Each community's valued skills constitute the local goals of development … In the final analysis, it is not possible to determine whether the goals or practices of one society are more adaptive than those of another, as judgments of adaptation cannot be separated from values.
(Rogoff, 1990, p. 12)
In the next reading Rogoff et al. refer to the initial findings from a major cross-cultural study in Guatemala, India, Turkey and the USA (data reported as a monograph, Rogoff, Mistry, Göncü and Mosier, 1993). The main focus of the reading is a comparison of just two early childhood contexts – parents and children in Mayan communities (Guatemala) and in Salt Lake City (USA). Towards the end of the reading Rogoff et al. offer two brief, contrasting case studies of mothers with their 20-month-olds, playing with a nesting doll (like a Russian doll).
Reading 5 and video
Read Chapter 13 of Cultural Worlds of Early Childhood, ‘Toddlers' guided participation with their caregivers in cultural activity’, by Barbara Rogoff, Christine Mosier, Jayanthi Mistry and Artin Göncü, attached below.
When you reach the relevant sections of the reading, look at Video 5, ‘An interview with Professor Barbara Rogoff’. Using video sequences of parents and children she collected for this study, Professor Rogoff draws our attention to differences between the interactional, and instructional styles of American and Mayan mothers.

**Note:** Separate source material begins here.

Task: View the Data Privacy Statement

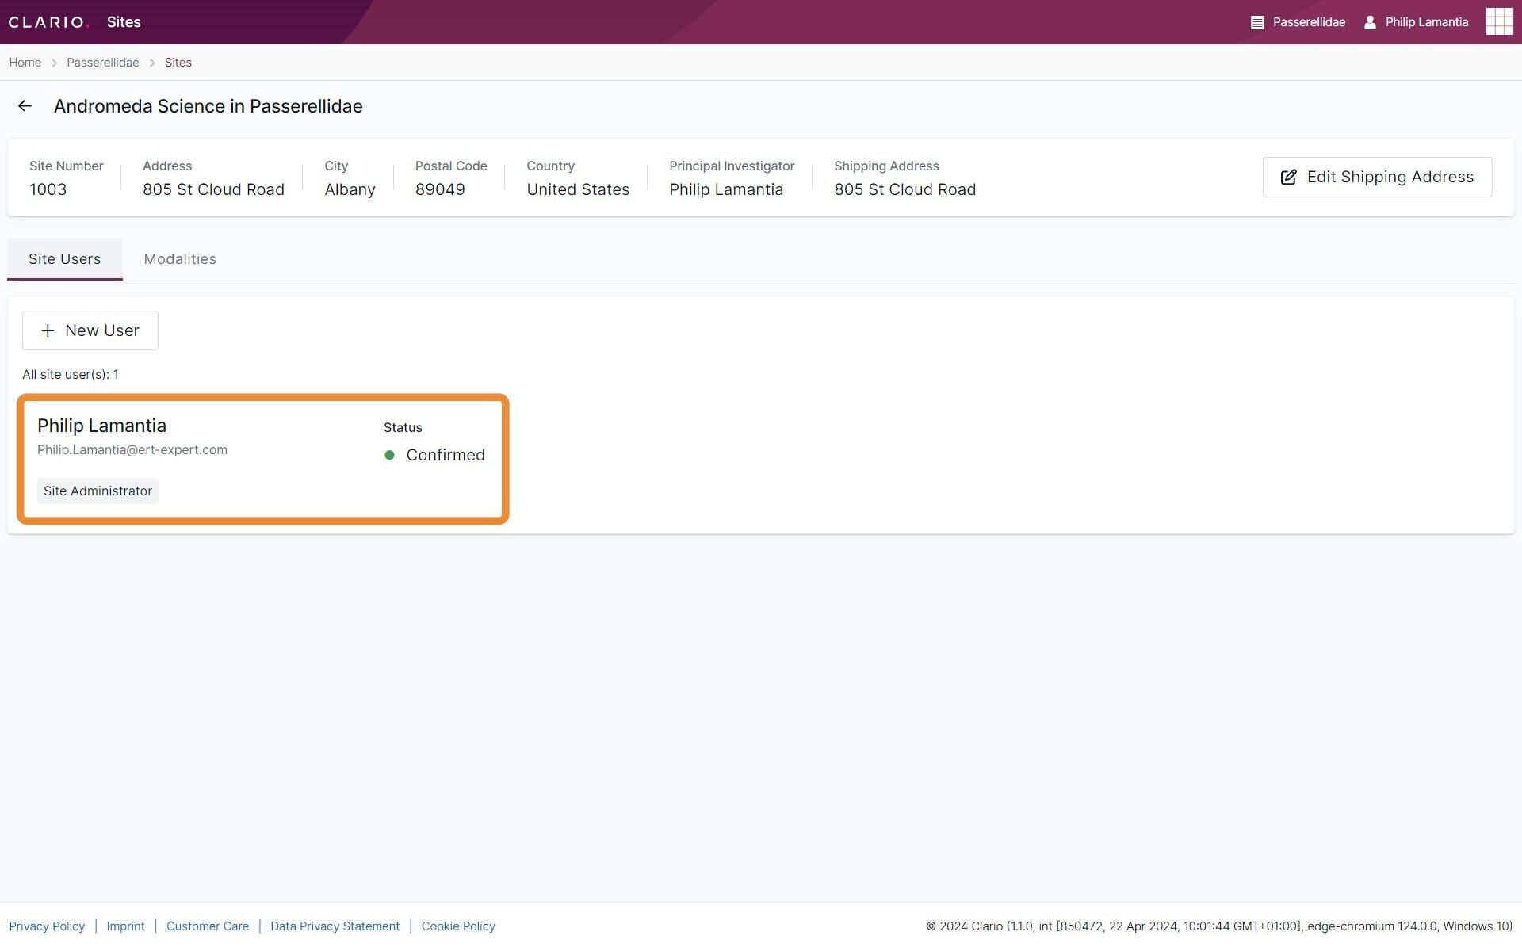Action: click(335, 926)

Toddlers' guided participation with their caregivers in cultural activity (PDF, 25 pages, 0.7 MB) [Tip: hold Ctrl and click a link to open it in a new tab. (Hide tip)]
Transcript: An interview with Professor Barbara Rogoff
Rogoff et al. argue that the process of guided participation is universal, but that there are important cultural variations related to the goals of development and the nature of involvement between children and adults. They highlight the contrasting experiences of developing skills and competencies in the two developmental niches (Mayan and Salt Lake City communities), drawing particular attention to the extent to which children observe and participate in ongoing adult activities, the extent to which adults adopt didactic and playful modes, and the use of language.

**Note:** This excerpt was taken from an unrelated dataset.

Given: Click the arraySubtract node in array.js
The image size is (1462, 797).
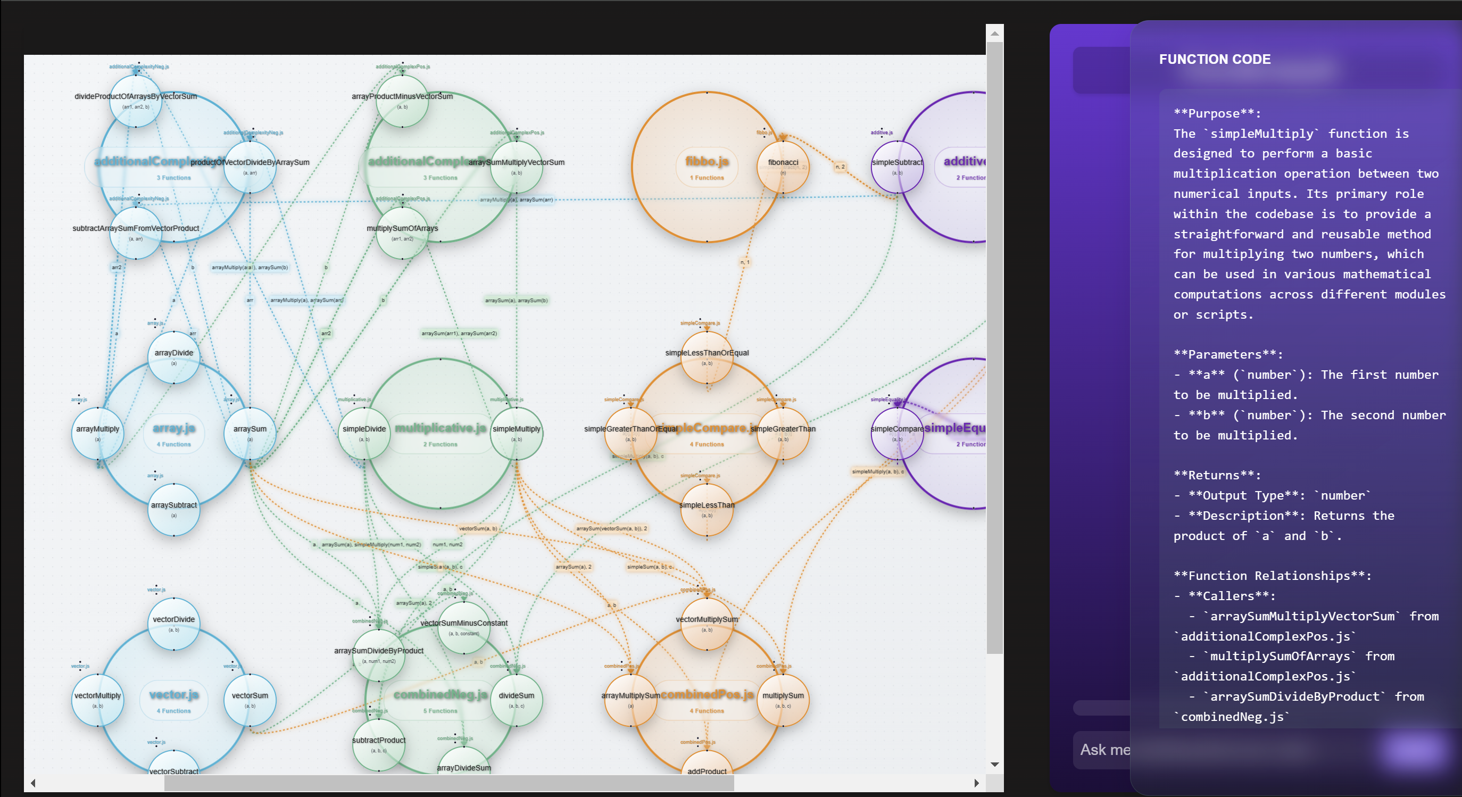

Their main conclusions from the larger study (Rogoff et al., 1993) are that in contexts where children participate in adults’ social and work activities, children showed intrinsic motivation to identify with adult activity, and learned mainly through observation and modelling of skills. The caregiver's role was to support their activity. By contrast, in communities in which children are generally segregated from adult work activities, caregivers took more responsibility for managing children's activities and encouraging their motivation. In these communities Rogoff observed adults engaging in more explicit instruction, with more verbal communication as well as more playful activity:
In communities where they are segregated from adult activities, children's learning may be organized by adults’ teaching of lessons and provision of motivational management out of the context of adult practice; in communities in which children are integrated in adult settings, learning can occur through active observation and participation by the children with responsive assistance from caregivers.